Physical Description

1 online resource (xiv, 109 pages)

Abstract

Benzoquinone (BQ) is an extremely potent electrophilic contact allergen that haptenates endogenous proteins through Michael addition (MA). It is also hypothesized that BQ may haptenate proteins via free radical formation. The objective of this study was to assess the inductive effects (activating and deactivating) of substituents on BQ reactivity and the mechanistic pathway of covalent binding to nucleophilic thiols. The BQ binding by Cys34 on human serum albumin was studied, and for reactivity studies, nitrobenzenethiol (NBT) was used as a surrogate for protein binding of the BQ and benzoquinone derivatives (BQD).

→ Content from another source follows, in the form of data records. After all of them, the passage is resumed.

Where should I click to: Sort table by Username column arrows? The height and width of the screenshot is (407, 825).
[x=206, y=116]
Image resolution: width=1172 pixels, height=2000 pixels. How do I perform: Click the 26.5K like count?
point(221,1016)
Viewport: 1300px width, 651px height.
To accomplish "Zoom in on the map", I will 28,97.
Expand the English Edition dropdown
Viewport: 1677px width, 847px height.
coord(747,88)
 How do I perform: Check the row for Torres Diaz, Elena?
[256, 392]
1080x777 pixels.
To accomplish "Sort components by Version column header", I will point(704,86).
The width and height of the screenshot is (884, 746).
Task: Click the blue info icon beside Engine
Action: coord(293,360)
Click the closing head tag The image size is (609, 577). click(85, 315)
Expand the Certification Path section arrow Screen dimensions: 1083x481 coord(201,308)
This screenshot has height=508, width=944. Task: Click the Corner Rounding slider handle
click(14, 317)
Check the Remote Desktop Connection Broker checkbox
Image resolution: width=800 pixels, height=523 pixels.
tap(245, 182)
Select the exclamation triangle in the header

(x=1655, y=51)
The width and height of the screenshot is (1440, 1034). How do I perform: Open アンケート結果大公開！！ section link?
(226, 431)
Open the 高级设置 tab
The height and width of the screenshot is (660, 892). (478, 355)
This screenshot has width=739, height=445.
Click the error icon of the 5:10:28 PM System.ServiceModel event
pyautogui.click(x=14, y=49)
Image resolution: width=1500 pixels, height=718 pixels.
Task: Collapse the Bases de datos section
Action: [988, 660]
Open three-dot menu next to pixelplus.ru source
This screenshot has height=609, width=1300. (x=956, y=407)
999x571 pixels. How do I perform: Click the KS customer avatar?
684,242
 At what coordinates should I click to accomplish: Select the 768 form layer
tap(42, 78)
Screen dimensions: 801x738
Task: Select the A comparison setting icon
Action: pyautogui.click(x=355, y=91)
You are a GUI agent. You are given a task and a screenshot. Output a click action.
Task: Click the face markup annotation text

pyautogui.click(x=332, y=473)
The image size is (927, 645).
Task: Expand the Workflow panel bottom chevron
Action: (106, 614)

Stopped flow techniques were used to determine pseudo-first order rate constants (k) of methyl-, t-butyl-, and chlorine-substituted BQD reactions with NBT, whereas electron pair resonance (EPR) studies were performed to investigate the possible free radical mediated binding mechanism of BQD. Characterization of adducts was performed using mass spectrometry (MS) and nuclear magnetic resonance spectroscopy (NMR). The rate constant values demonstrated the chlorine substituted (activated) BQD to be more reactive toward NBT, than the methyl and t-butyl-substituted (deactivated) BQD, and this correlated with the respective EPR intensities. The EPR signal, however, was quenched in the presence of NBT suggesting MA as the dominant reaction pathway. MS and NMR results confirmed adduct formation to be a result of MA of NBT onto the BQ ring with vinylic substitution also occurring for chlorine-substituted derivatives. The binding positions on BQ and NBT/BQD stoichiometric ratios were affected by whether the inductive effects of the substituents on the ring were positive or negative. The reactivity of BQ and BQD is discussed in terms of the potential relationship to allergenic potency. Hammett and Taft (HT) constants were then used to estimate the influence of these substituents on chemical reactivity. HT values demonstrated chlorine substituted BQD to be more reactive than methyl substituted BQD. BQ and BQD dermal allergenicity, as evaluated in the murine local lymph node assay, (LLNA) was consistent with that predicted by reactivity and HT parameters. These results demonstrate the effect of substituents on BQ reactivity and dermal allergic sensitization, and suggest the potential utility of chemical reactivity data and HT values for electrophilic allergen identification and potency ranking.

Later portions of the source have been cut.